相続人が未成年者だと相続税が安くなる『 未成年者控除 』とは!?
相続税は幼い子どもであっても課税されます。未成年者でも納税義務は免れられないのです。しかしながら、他の成人相続人と全く同等では、さすがに公平とは言えません。(教育費や養育費など成人になるまでに相当のお金がかかるからです)そのため、相続人が未成年者の場合には相続税を減額するしくみがあります。今回は「未成年者控除」についてお話したいと思います。
相続税の『未成年者控除』とは?
冒頭でもお話しましたが、相続人の中に未成年者がいる場合にはその未成年者の相続税額を安くするしくみがあります。それが、『未成年者控除』です。
未成年者控除とは、未成年者の相続税額から計算式に基づいた金額分、税額控除してもらえるものです。

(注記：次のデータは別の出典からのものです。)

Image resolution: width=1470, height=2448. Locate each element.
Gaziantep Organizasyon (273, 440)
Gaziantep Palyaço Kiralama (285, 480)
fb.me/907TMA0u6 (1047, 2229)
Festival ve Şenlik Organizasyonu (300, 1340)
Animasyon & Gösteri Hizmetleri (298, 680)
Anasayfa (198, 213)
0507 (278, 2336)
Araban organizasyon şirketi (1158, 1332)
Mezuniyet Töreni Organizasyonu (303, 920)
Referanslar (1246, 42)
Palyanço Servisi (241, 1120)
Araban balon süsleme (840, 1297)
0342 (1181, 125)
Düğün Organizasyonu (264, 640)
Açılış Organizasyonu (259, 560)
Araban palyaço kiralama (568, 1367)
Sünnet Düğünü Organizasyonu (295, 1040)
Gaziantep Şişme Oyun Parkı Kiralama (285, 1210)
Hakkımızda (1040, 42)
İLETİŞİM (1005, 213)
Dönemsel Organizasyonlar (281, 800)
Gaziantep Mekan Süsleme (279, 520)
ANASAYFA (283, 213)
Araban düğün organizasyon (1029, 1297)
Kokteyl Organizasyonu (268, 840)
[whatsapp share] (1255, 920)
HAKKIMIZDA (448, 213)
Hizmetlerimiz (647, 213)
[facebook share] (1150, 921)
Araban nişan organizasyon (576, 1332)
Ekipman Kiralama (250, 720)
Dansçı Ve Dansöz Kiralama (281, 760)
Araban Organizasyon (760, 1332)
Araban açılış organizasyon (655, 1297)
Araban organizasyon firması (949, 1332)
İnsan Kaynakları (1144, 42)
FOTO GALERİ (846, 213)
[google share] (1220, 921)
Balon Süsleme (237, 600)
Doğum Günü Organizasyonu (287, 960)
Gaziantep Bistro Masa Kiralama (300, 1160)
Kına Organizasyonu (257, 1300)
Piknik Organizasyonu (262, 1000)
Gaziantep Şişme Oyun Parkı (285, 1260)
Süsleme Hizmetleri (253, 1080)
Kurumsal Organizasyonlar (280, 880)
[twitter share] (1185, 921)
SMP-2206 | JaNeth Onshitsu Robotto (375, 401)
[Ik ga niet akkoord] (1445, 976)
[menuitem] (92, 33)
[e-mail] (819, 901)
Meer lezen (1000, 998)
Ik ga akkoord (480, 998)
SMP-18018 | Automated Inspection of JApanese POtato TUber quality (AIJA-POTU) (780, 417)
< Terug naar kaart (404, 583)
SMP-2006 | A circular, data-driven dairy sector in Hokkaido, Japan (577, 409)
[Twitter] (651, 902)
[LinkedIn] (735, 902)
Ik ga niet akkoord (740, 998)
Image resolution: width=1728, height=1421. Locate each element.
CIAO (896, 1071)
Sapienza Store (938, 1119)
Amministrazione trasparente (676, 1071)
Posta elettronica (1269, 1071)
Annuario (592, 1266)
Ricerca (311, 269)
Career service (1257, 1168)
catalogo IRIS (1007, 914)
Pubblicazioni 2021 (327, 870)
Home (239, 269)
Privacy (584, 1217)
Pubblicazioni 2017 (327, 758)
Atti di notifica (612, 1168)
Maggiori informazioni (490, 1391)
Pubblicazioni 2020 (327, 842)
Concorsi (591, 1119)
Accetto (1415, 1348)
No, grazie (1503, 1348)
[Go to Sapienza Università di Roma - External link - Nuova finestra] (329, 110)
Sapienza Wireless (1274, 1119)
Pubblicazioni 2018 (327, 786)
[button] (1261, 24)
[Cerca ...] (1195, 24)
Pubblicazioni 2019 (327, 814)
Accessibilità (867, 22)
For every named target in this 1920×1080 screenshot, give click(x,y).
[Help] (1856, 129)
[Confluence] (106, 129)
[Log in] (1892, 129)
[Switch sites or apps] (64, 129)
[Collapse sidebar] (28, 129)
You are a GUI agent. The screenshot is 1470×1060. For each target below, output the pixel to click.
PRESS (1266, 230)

では、未成年者であれば誰でもこの控除を受けられるのでしょうか。いえ、やはりそこには受けられる要件というものが存在します。その要件とは、下記になります。
要件①~④をすべて満たす必要があります。
要件①:相続開始日に未成年者であること
要件②:相続又は遺贈により財産を取得したこと
要件③:法定相続人であること
(相続放棄があった場合にはその放棄がなかったものとした場合の相続人)
要件④:相続開始日に日本国内に住所があること(一定の者を除く)
分かりにくいケースを少しだけご紹介しましょう。
(ケース①)未成年者が結婚して成年擬制により成人になった場合は?
(回答)未成年者が結婚して民法上成年に達したものとみなされても(成年擬制)、未成年者控除は受けられます。
(ケース②)相続放棄をしたが生命保険金を受け取った未成年者は?
(回答)生命保険金の受け取りは相続又は遺贈により財産を取得した者に該当しますので受けられます。分かりにくいのは、相続放棄したのであれば相続人じゃなくなったのではと思われるかもしれませんが、この法定相続人要件は相続放棄がなかったものとした場合の相続人であるためOKなのです。
(ケース③)遺贈により財産を受け取った相続人でない孫は?
(回答)法定相続人に該当しないため受けられません。
未成年者控除額はどう計算するのか?
未成年者控除額は下記の計算式で求めます。
(18歳-相続開始時の未成年者の年齢(注)) ✕ 10万円
(注)1年未満切捨て
具体例は下記になります。
〇 相続開始時の年齢が13歳5ヶ月の場合
(18歳-13歳(端数は切り捨て))✕10万円=50万円
なお、未成年者控除前の相続税額より未成年者控除額の方が大きい場合には、その控除しきれない金額をその未成年者の扶養義務者から控除することができます。
成人年齢引き下げの影響は?
まずは、成人年齢が引き下げになったということは、単純に控除額が減額になりました。簡単にいえば、20万円(2歳×10万円)減額されたということです。
あとここからが複雑なのですが、未成年者控除は場合によっては複数回適用するかもしれません。その際の計算が複雑になりました。
未成年者が複数回相続した場合には、それぞれの相続において未成年者控除の適用が可能です。ですが2回目以降の相続においては1回目で適用した金額を控除することが出来ません。
この1回目で適用した金額の計算において、2回目の相続が成人年齢引き下げ後(令和4年4月1日以降)だった場合に複雑になりました。言葉で説明するより例を挙げたほうが分かりやすいので下記に示しました。
〇 第1回目の相続 平成27年
未成年者の年齢 1歳 未成年者の相続税額 90万円…①(扶養義務者の相続税額はなし)
未成年者控除額 10万円✕(20歳-1歳)=190万円…②
控除された金額 ①<②…90万円…③ 納付すべき相続税額 0(ゼロ)円
〇 第2回目の相続 令和5年
未成年者の年齢 9歳 未成年者の相続税額 100万円…④(扶養義務者の相続税額はなし)
1回目の相続における未成年者控除限度額 10万円×(18歳-1歳)=170万円…⑤
⑤-③(既往の控除額)=170万円-90万円=80万円…⑥
2回目の未成年者控除額 10万円✕(18歳-9歳)=90万円…⑦
⑦>⑥…80万円…⑧
納付すべき相続税額 ④-⑧=20万円
2回目の控除額計算において、1回目の控除額を計算する際に20歳ではなく18歳として再計算するという部分が複雑な部分になります。
このように「成人年齢引き下げ」の影響は、相続税の未成年者控除にも少なからず及んでいます。お間違えの無いようにしましょう!!